I’m more likely to look at the underlying metaphors in religious language than to take them as literal truths, and I recognise that the water does bear us; we are water borne in the womb, and reliant on water throughout life so its a powerful metaphor of the way spirit moves and passes from generation to generation, a metaphor we preserve in Christian baptism and even in more humanist ‘namings’ welcomings and blessings where water almost invariably finds a way of being referenced.
Water is the great symbol of ‘the way’ in the Tao te Ching too, of the power of powerlessness and flow, of least resistance, the trickle that becomes a flood and the drip that can wear out a stone.

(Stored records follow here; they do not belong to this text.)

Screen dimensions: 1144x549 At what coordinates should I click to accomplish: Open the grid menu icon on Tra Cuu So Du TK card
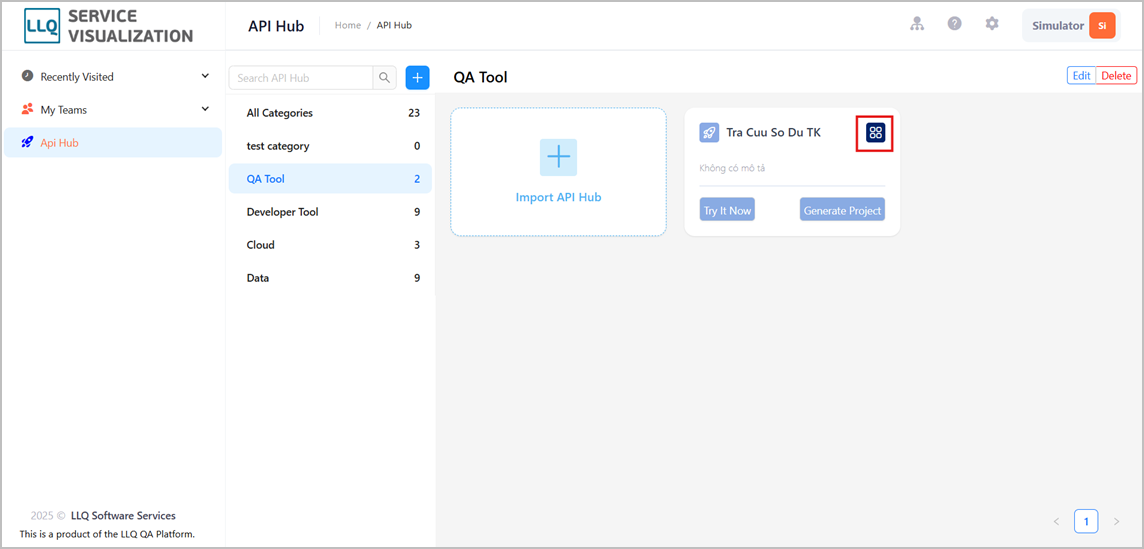point(876,132)
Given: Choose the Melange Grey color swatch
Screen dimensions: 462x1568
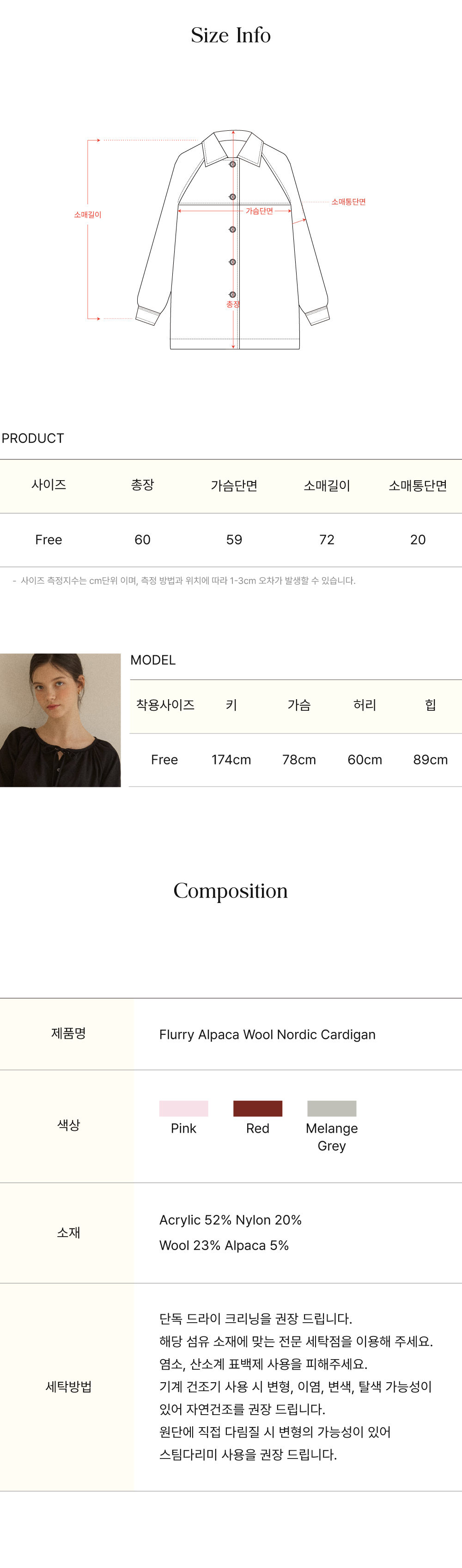Looking at the screenshot, I should coord(331,1108).
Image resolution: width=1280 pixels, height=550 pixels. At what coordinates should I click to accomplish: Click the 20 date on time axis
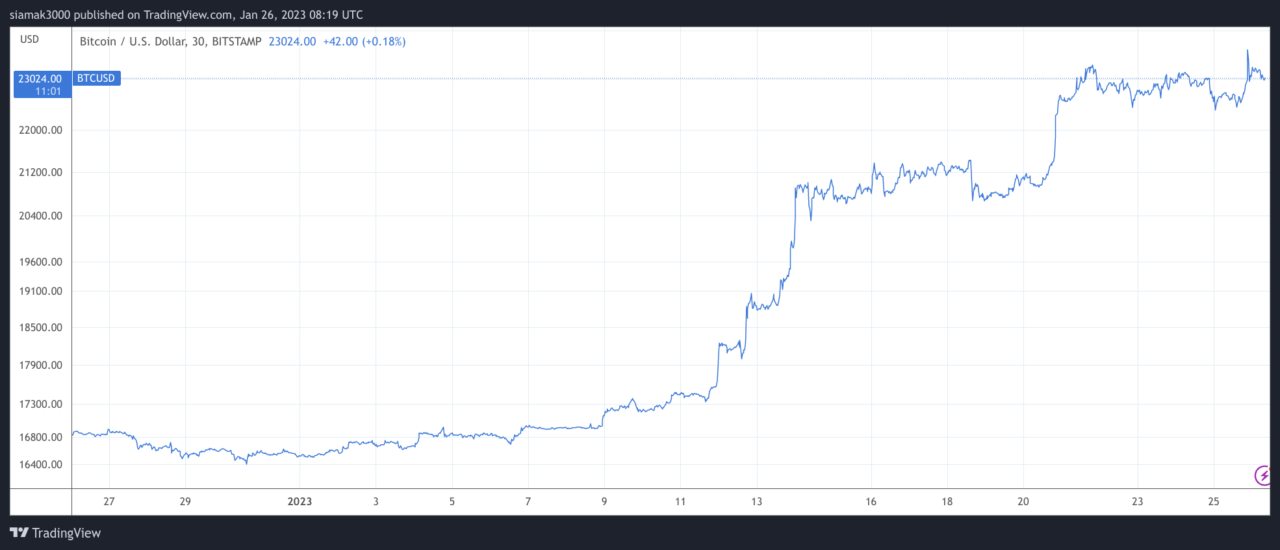pos(1023,501)
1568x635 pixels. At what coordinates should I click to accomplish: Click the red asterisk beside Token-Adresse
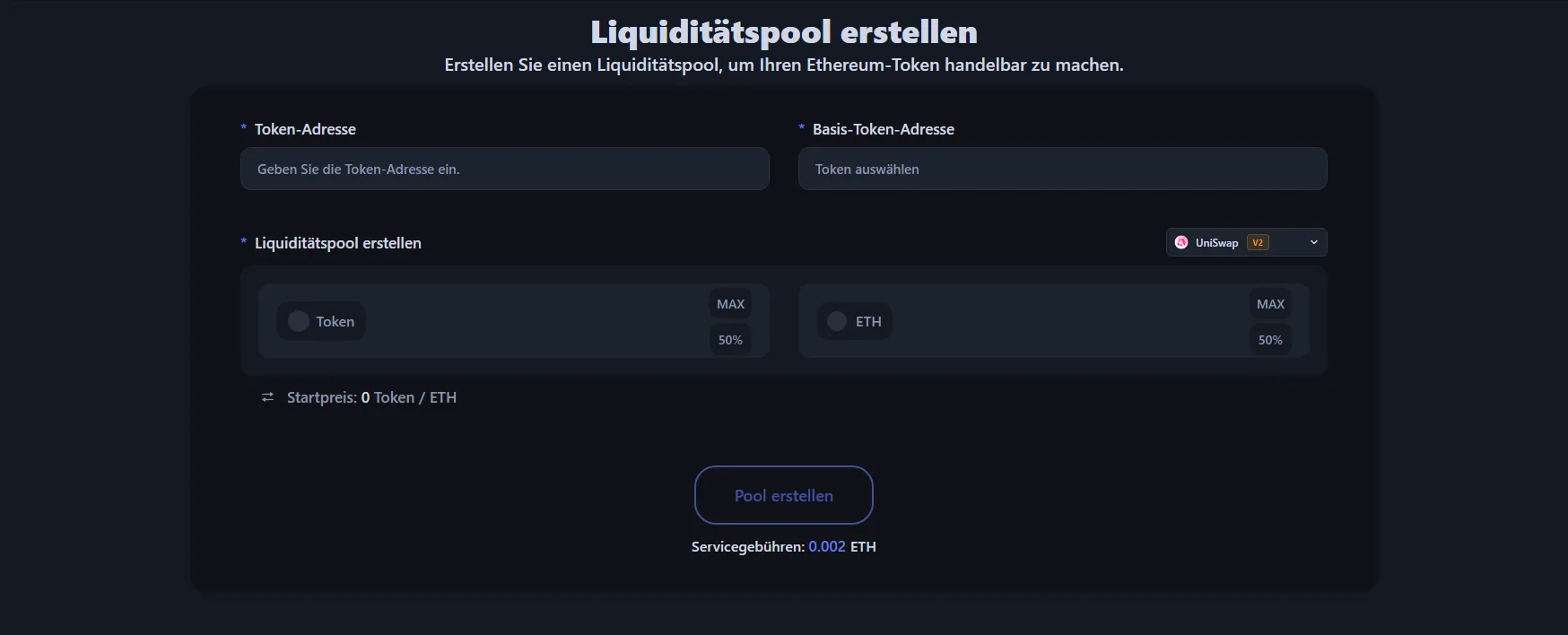pos(242,128)
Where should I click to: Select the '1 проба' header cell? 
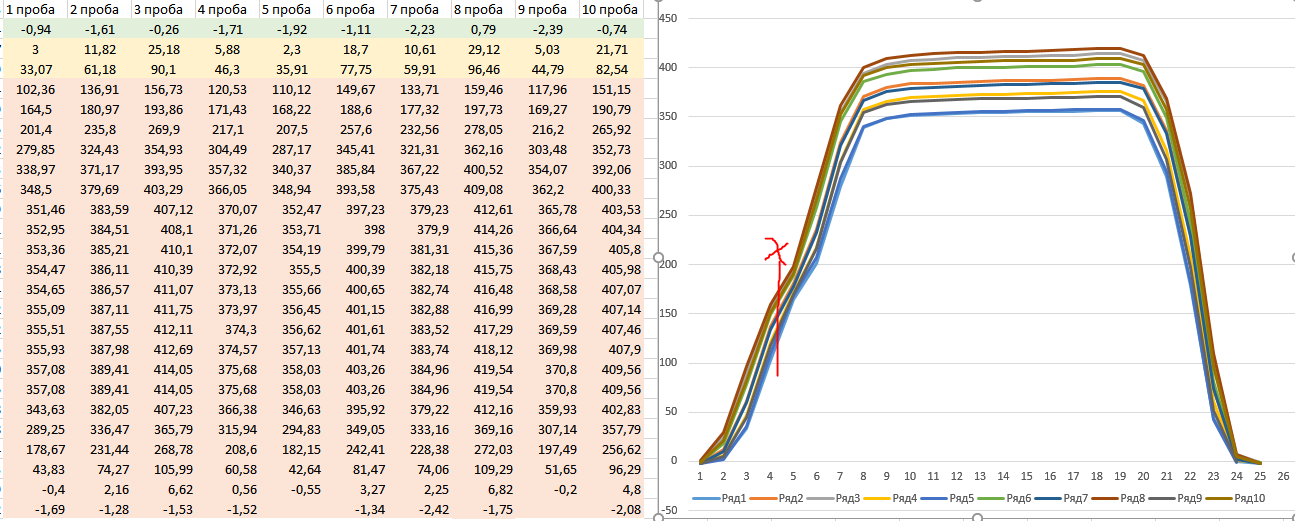tap(31, 10)
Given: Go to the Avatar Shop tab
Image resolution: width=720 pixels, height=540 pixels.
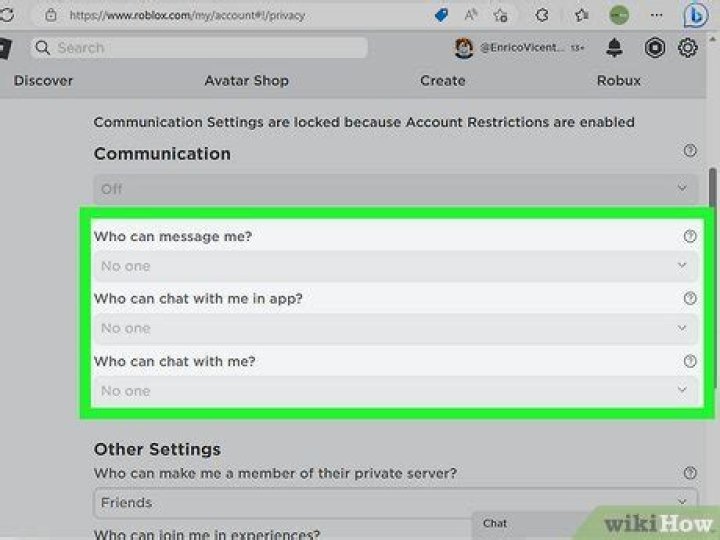Looking at the screenshot, I should (x=246, y=80).
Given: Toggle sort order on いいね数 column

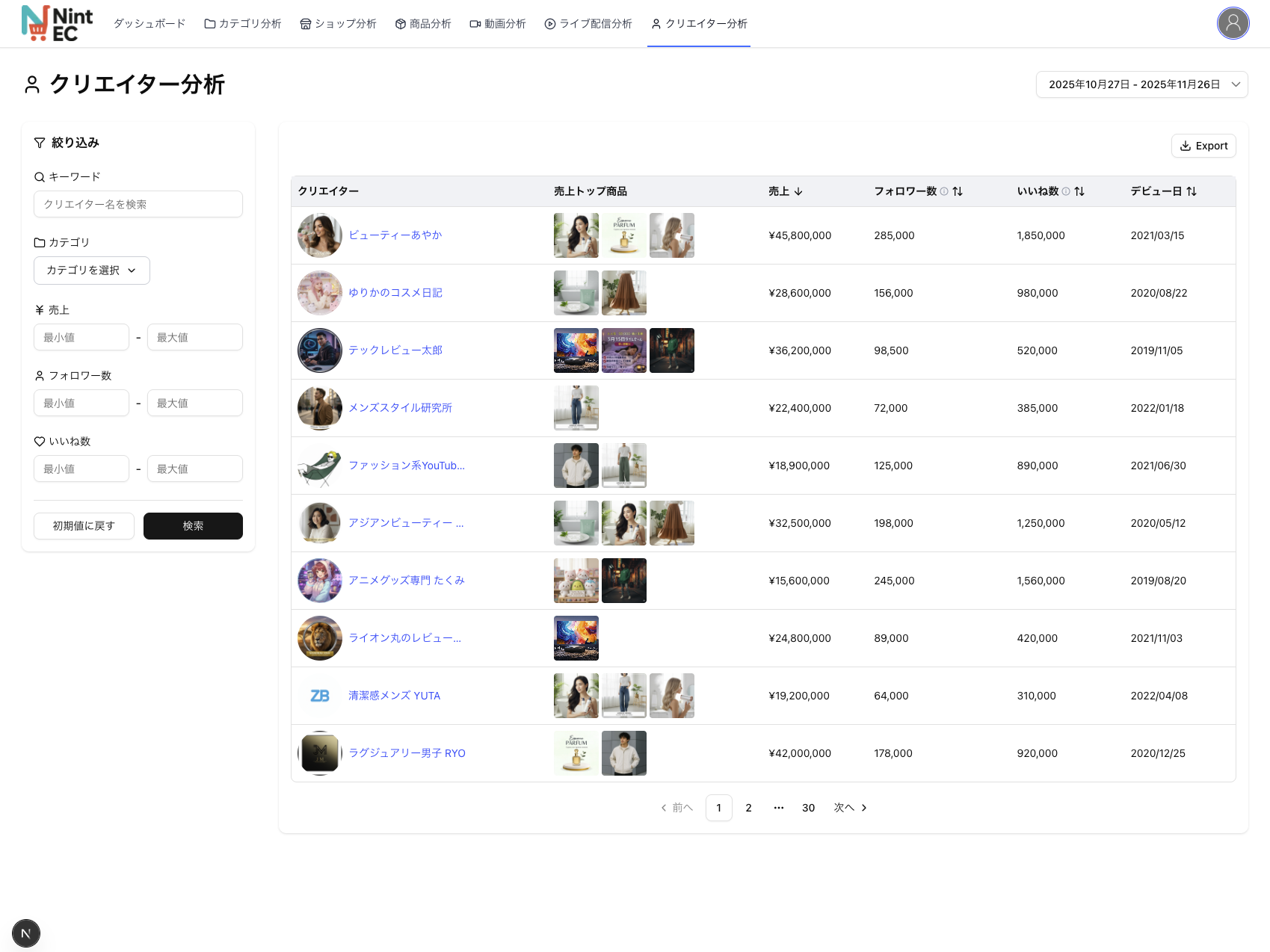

When I moved to Leighton Buzzard where I live now there was no Unitarian congregation so instead I sometimes attended worship at the Friends meeting house. I soon began working for the Friends as a sort of warden and I began to work with the local planning department on restoring parts of the building which is grade 2 listed. It was built in 1758 so its quite old. Something the planning surveyor said stayed with me; he pointed out that the damp problem was entirely self inflicted. He said that the building as it had been built would have been able to, as he put it, breathe. Naturally sometimes water would seep in, either from below or through the roof, but with natural brick, traditional mud mortar, and lime plaster it would fairly quickly just flow back out again. Then in modern times, from about the seventies I suppose, we developed concrete plasters and mortars, and plastic membranes and especially plasticized paints and the effect, rather than keeping damp, in the form of rain or tide, out, was that it locked damp, in the form of condensation, in. Outside he pointed to the damp course and laughed, this idea, he told me, of drilling holes in good brick and injecting chemicals was entirely market lead, in other words the salesmen who sold it created the market for it, and it quickly became seen as a real solution but with hindsight surveyors agree almost unanimously that it did much more harm than good because it denies the traditional building techniques the chance to work in the way they were designed to; water cant simply dry out but remains trapped in the footings which become waterlogged.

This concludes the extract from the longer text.